Screenshot grounding data:
= = = =
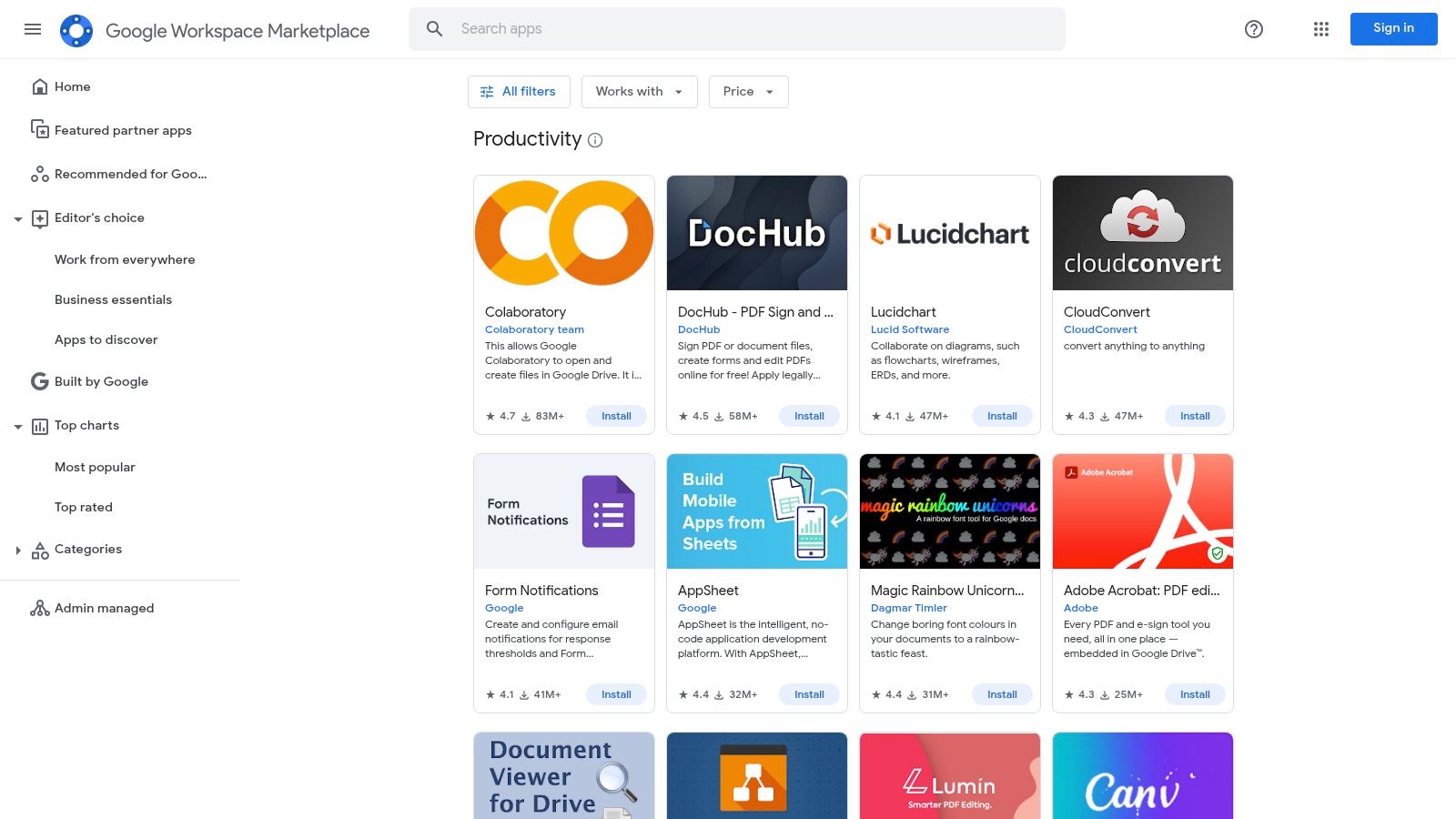Click the Google Workspace Marketplace logo
1456x819 pixels.
[x=215, y=29]
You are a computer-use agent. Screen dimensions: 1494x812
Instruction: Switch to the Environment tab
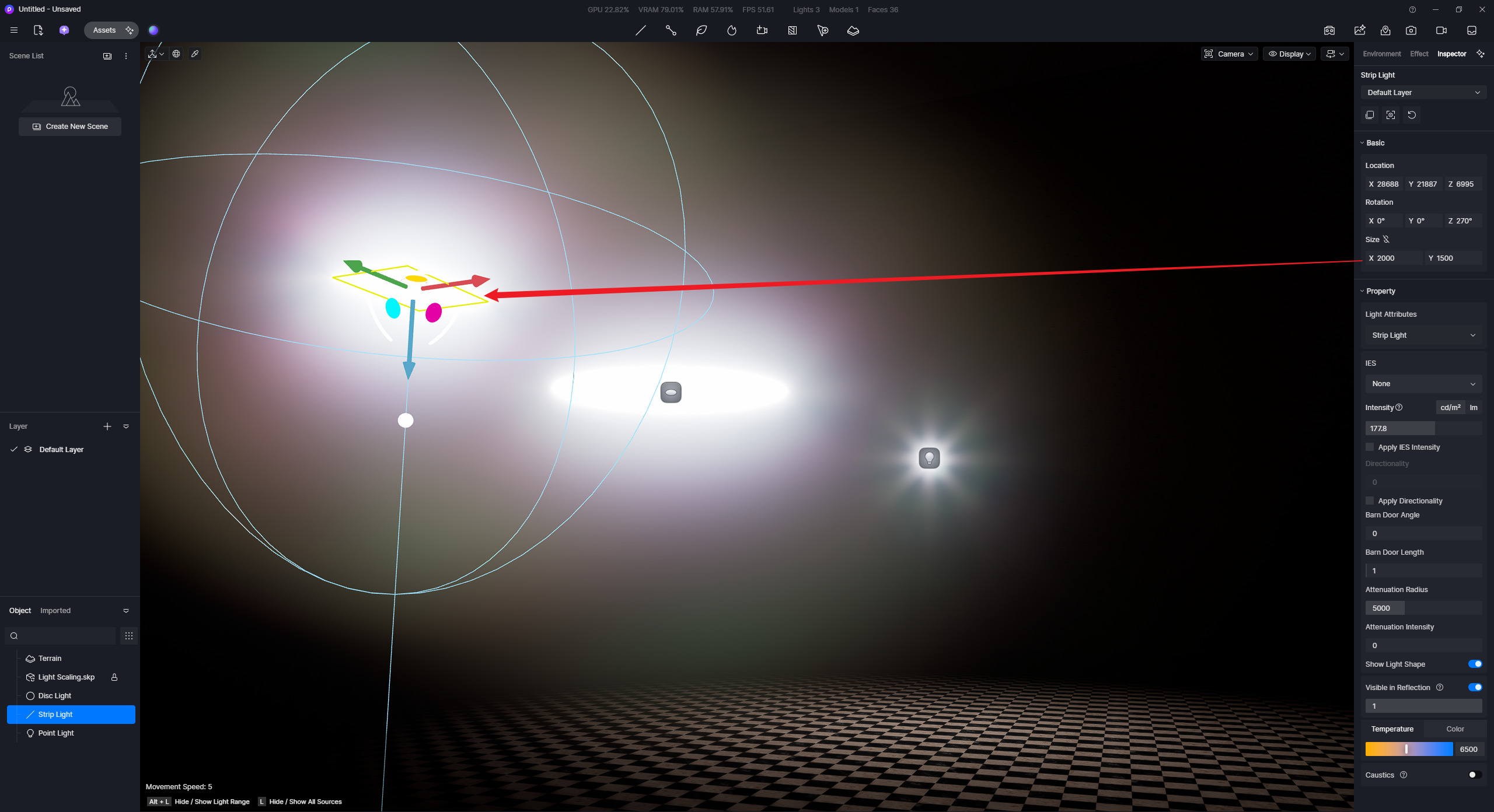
= = = =
All that should appear in the response is the run of lines from the one with "You are a computer-use" through the final line of the records, restated exactly, with pictures omitted.

You are a computer-use agent. Screen dimensions: 1494x812
Instruction: Switch to the Environment tab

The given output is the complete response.